Here's an interesting puzzle:

The whole scenario takes place in one dimension of space.

Ball B is at rest. Ball A moves with momentum [tex]p_a[/tex]

Ball A makes a perfectly elastic head-on collision with Ball B. Ball B moves off with momentum [tex]p_b[/tex]


Prove that [tex]|\frac{p_b}{p_a}|<2[/tex]

A.T.

Momentum conservation :
[tex]{p_a} = {p_a}' + {p_b}[/tex]
[tex]1- \frac{{p_a}'}{p_a} = \frac{p_b}{p_a}[/tex]

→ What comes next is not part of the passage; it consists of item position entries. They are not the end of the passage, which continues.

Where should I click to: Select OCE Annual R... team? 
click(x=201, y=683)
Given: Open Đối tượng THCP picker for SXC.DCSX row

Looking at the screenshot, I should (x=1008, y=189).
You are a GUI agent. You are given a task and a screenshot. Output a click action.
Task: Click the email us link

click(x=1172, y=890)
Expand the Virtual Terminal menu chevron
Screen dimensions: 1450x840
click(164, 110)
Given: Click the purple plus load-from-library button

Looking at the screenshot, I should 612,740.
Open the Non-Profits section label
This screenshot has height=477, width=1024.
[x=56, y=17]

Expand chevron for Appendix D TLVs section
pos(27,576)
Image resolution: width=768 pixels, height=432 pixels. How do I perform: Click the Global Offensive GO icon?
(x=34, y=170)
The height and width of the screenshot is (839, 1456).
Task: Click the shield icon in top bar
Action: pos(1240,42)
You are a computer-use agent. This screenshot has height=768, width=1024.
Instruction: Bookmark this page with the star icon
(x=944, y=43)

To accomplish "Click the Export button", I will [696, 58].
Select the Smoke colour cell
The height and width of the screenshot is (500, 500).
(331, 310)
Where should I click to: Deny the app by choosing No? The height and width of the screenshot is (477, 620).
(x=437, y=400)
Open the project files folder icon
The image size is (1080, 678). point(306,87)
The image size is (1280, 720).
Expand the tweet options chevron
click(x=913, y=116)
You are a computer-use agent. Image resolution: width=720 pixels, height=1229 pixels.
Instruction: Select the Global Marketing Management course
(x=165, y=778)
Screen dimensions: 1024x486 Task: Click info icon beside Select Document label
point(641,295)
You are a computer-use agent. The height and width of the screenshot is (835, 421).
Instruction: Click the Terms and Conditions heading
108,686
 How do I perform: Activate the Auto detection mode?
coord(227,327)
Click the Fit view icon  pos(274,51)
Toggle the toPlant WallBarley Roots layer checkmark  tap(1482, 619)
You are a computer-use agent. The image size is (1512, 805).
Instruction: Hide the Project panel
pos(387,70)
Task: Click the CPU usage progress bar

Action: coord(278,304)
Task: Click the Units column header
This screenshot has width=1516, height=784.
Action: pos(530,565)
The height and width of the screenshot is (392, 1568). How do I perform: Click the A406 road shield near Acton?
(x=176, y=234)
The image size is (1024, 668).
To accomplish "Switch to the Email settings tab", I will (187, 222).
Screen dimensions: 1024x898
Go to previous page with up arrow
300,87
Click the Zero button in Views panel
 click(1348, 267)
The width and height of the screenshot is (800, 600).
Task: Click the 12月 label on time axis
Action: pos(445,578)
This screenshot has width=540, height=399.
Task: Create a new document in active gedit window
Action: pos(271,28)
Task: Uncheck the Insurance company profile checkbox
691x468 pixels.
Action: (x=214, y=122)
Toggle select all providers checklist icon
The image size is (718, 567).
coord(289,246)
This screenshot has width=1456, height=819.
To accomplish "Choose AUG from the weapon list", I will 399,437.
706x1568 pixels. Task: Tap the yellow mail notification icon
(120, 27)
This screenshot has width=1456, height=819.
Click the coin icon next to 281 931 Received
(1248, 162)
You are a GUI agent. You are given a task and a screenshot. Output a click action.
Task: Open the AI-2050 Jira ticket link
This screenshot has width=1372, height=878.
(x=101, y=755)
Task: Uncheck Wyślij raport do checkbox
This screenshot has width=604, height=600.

Energy conservation (Ball B had intially no KE, so speed of ball A cannot increase):
[tex]|\frac{{p_a}'}{p_a}| < 1[/tex]

haruspex

All true, but I don't see how that gets you to the answer required.
Using energy conservation more completely:
[tex]\frac{{p_a}'^2}{m_a}+\frac{{p_b}^2}{m_b}=\frac{{p_a}^2}{m_a}[/tex]
Combining with momentum eqn. we get
[tex]\frac{p_b}{p_a}=\frac{2m_b}{m_a+m_b}<2[/tex]

A.T.

You have to combine the two of course:
[tex]1- \frac{{p_a}'}{p_a} = \frac{p_b}{p_a}[/tex]
[tex]|\frac{{p_a}'}{p_a}| < 1[/tex]
This leads to:
[tex]0 < \frac{p_b}{p_a} < 2[/tex]

Yes, the clean & complete way is to derive the ratio as function of the masses. Mine was just showing that the ratio is < 2.